* Work to complete:
Only lines containing the word "agent" are needed; pull them out of the material.

* Data:

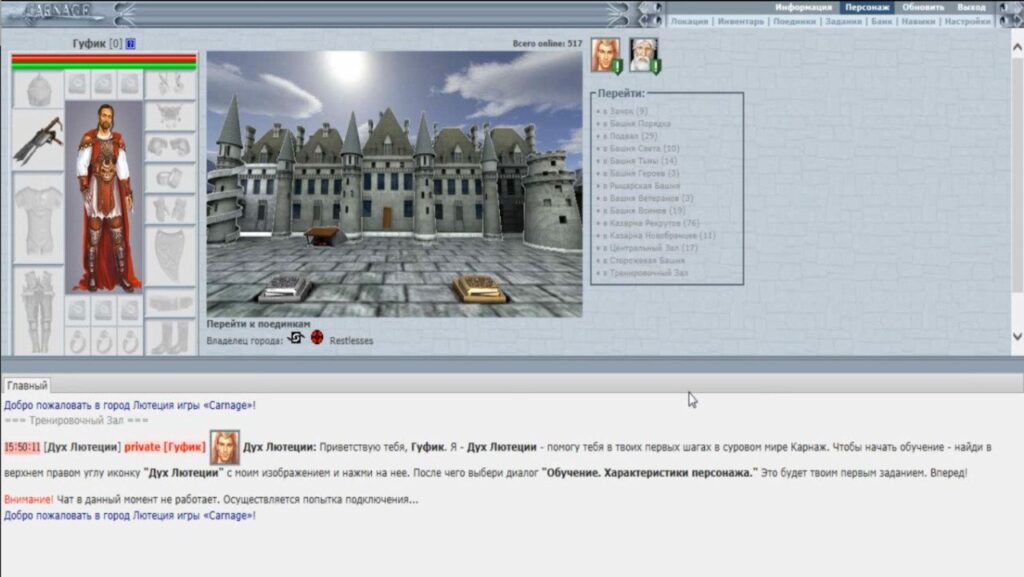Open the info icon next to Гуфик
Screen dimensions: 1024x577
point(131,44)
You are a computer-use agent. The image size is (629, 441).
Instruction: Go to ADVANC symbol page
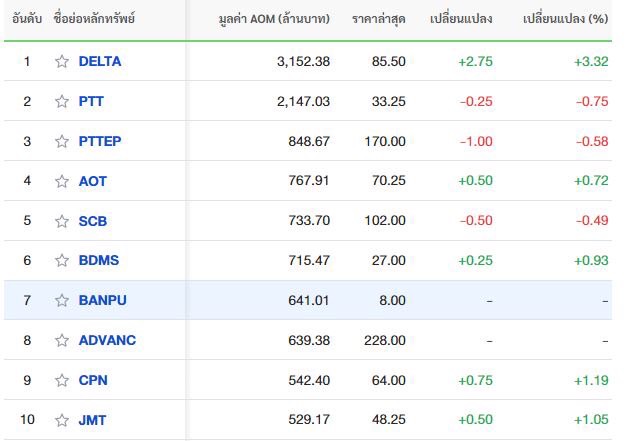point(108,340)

--

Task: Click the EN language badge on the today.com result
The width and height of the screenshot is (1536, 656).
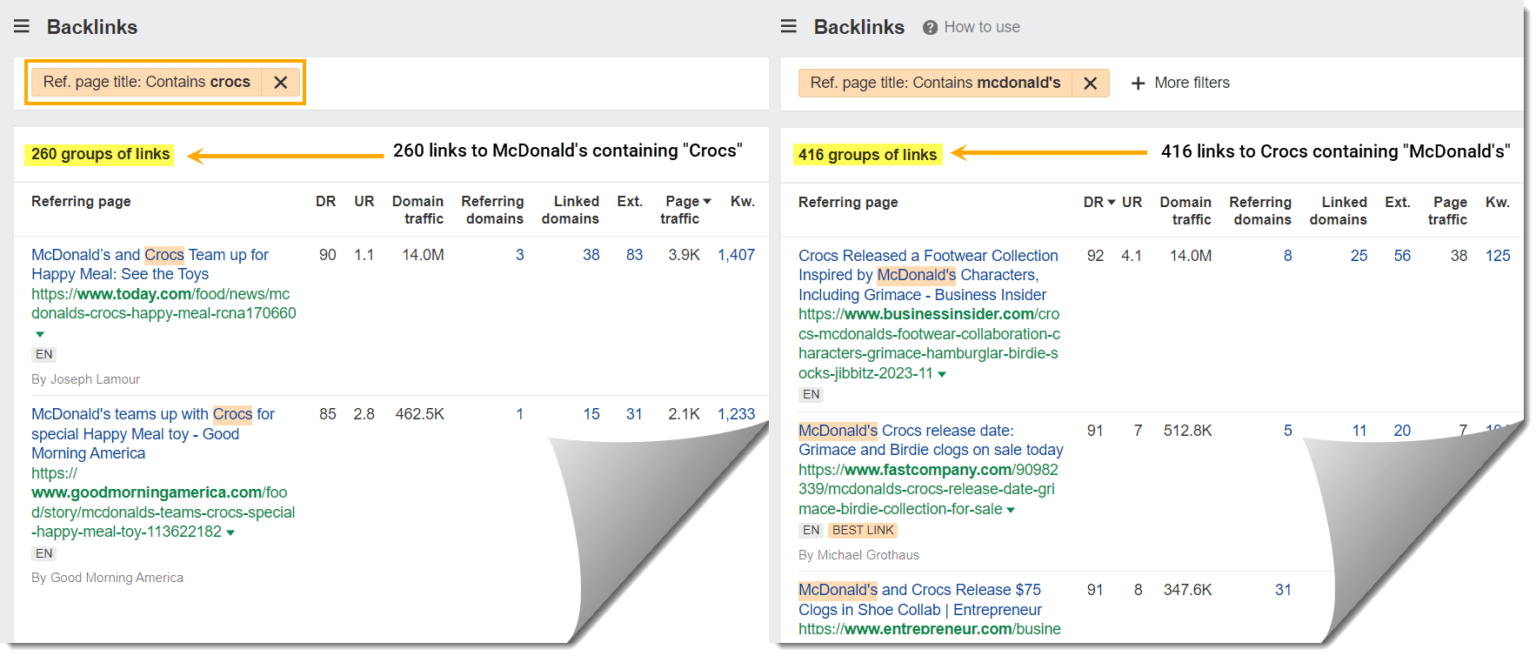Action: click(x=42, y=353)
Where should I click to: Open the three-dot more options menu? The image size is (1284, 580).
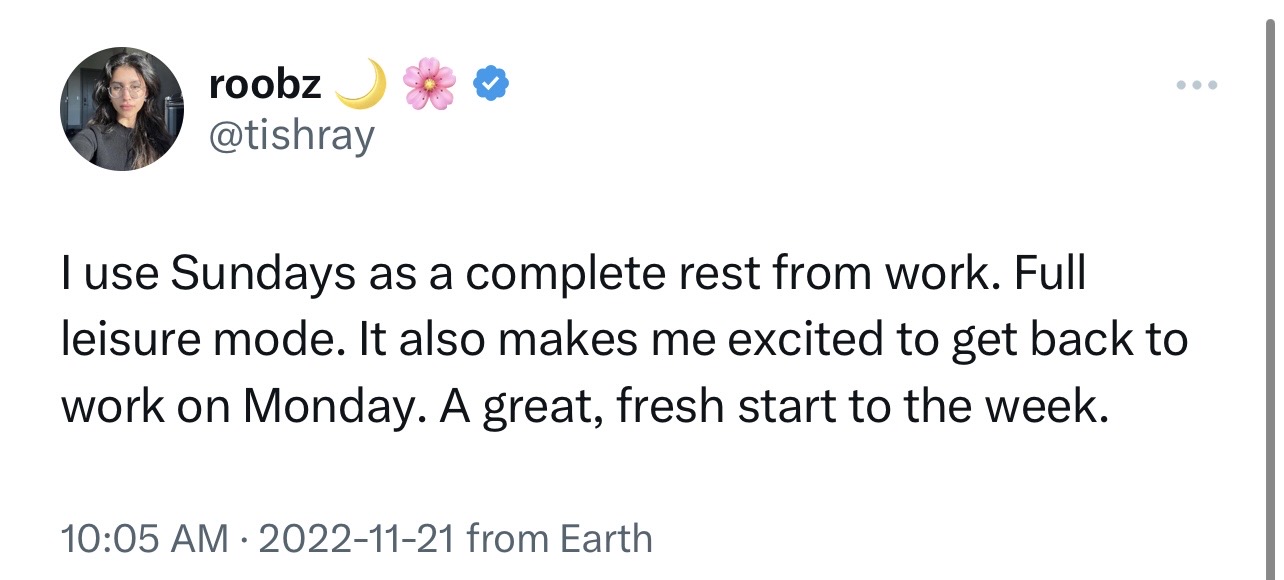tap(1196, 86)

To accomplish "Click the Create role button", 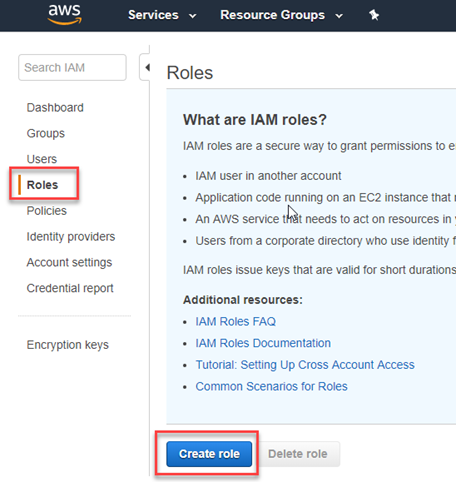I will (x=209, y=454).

--

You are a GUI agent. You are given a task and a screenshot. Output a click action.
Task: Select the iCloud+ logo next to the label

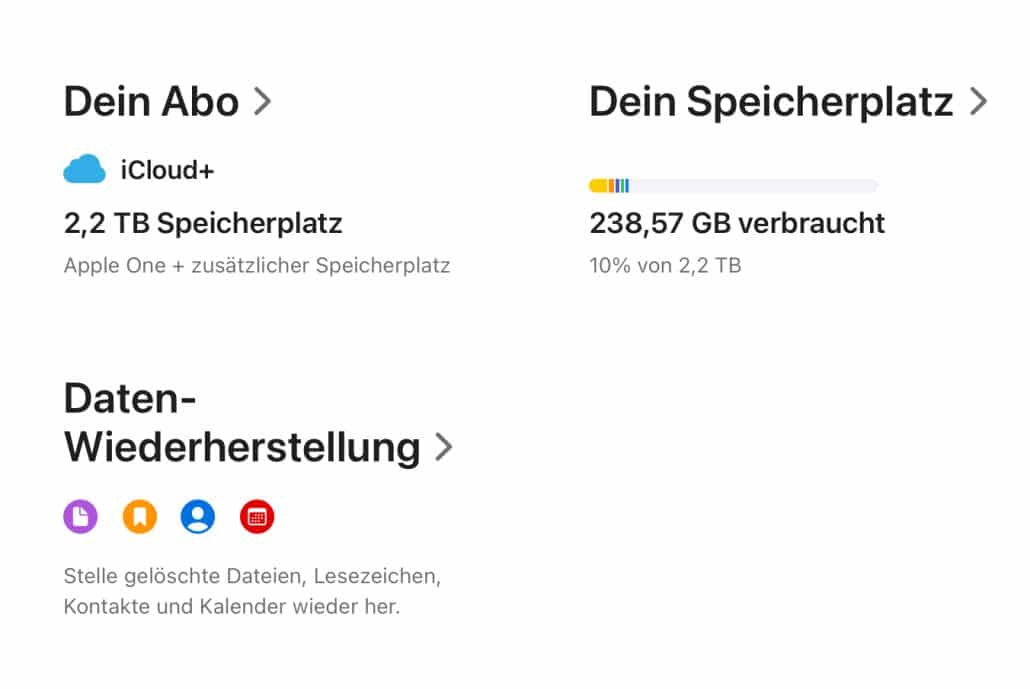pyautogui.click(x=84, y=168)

* Task answer:
You are a computer-use agent. The image size is (629, 441).
You are a GUI agent. You are given a task and a screenshot. Output a click action.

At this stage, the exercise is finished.